5 Hal Penting Untuk Memperoleh Kanaanmu 1
5 Hal Penting Untuk Memperoleh Kanaanmu - Vol. 1
Pdt. Petrus Agung Purnomo
Menjelang kedatangan Tuhan yang kedua kali sebagai Raja di atas
segalanya, kita dituntut untuk menyimak dan mempelajari cara hidup
Daniel, Hananya, Misael, Azarya bahkan Hadasah. Ketika mereka terpilih
untuk melayani raja-raja saat itu, ada sebuah jangka waktu untuk mereka
menjalani sebuah persiapan dan didikan, yang akhirnya melahirkan
pemahaman yang baru dan sikap yang sejalan untuk mereka layak berhadapan
dengan raja-raja tersebut.
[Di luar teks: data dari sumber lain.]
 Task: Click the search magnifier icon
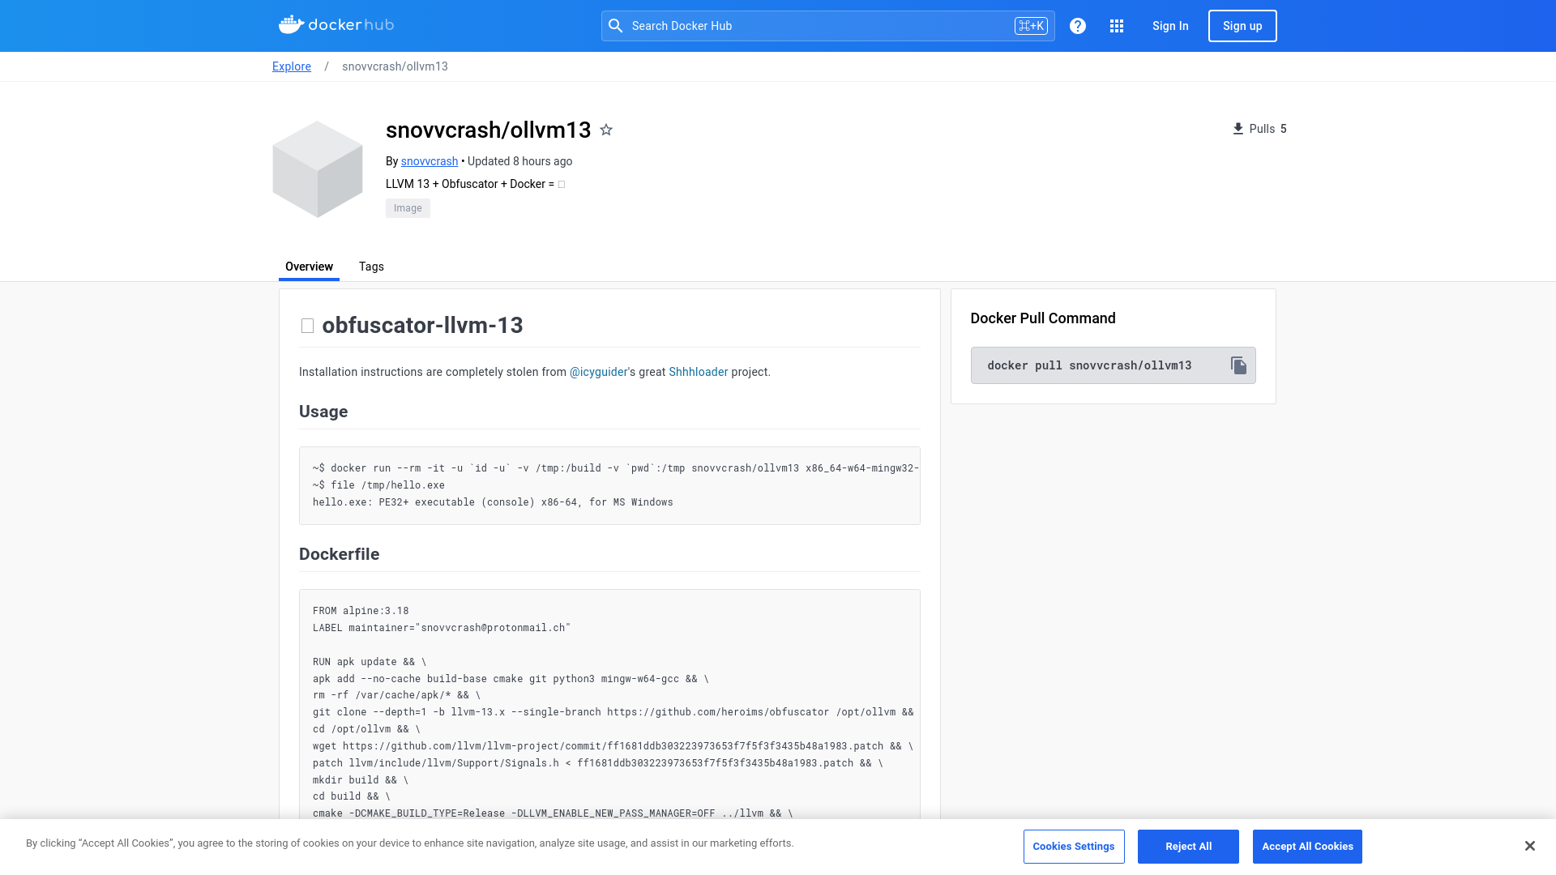[x=616, y=26]
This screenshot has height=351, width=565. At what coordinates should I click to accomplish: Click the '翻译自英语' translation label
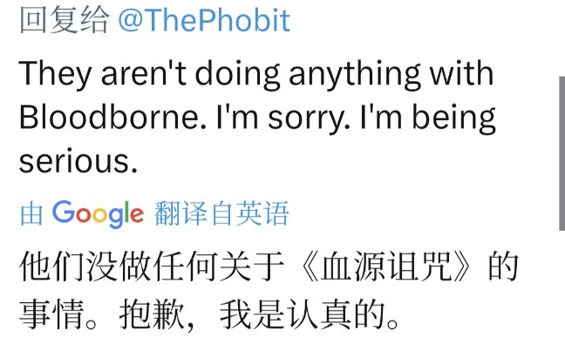(x=221, y=213)
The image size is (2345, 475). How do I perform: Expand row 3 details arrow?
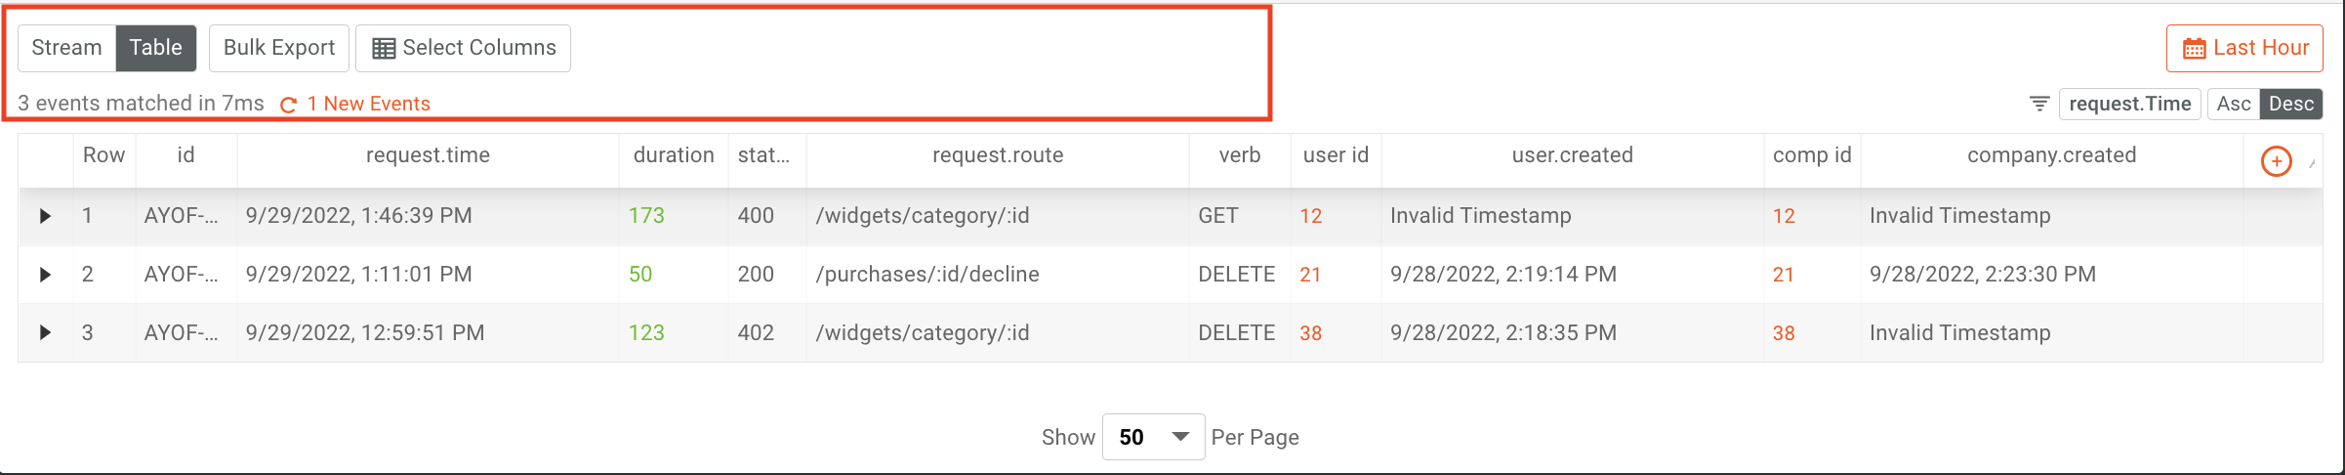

Demikian juga kita sebagai Gereja dan
Pasukan Kudus-Nya, dituntut dalam sebuah persiapan dan didikan yang
begitu panjang dan kompleks untuk memasuki sebuah zaman yang baru,
memerintah bersama dengan-Nya di Masa Kerajaan Seribu Tahun.

Tuhan ingin kita memperoleh impian atau Kanaan kita masing-masing, sebab Kanaan kita merupakan bagian yang terintegrasi dengan destiny
kita, juga terintegrasi dengan rencana utama Tuhan untuk mengokohkan
Kerajaan-Nya di Bumi. Untuk itu, ada lima hal penting yang harus
diperhatikan supaya kita memperoleh Kanaan kita secara nyata. Kelima hal
ini harus dipenuhi, tidak boleh ada satupun yang dilewati:
1. Kita harus mengenali dengan benar impian atau Kanaan kita masing-masing.
Dalam hal ini, kita dituntut untuk mengenali Tuhan sekaligus mengenali
diri kita sendiri dengan sangat baik. Sebagaimana Tuhan mengenali diri
kita, demikian juga seharusnya kita memahami setiap sisi dalam diri
kita. Kita tidak bisa hanya berkata, "Pokoknya destiny-ku uangnya
banyak, mobilnya mewah, bisa memberkati banyak orang, memberkati
bangsa-bangsa." Namun pada kenyataannya kita sebenarnya masih belum
mengerti arah yang Tuhan kehendaki bagi kita. Padahal kita harus
memahami apa-apa saja yang sesungguhnya sudah Tuhan siapkan bagi kita.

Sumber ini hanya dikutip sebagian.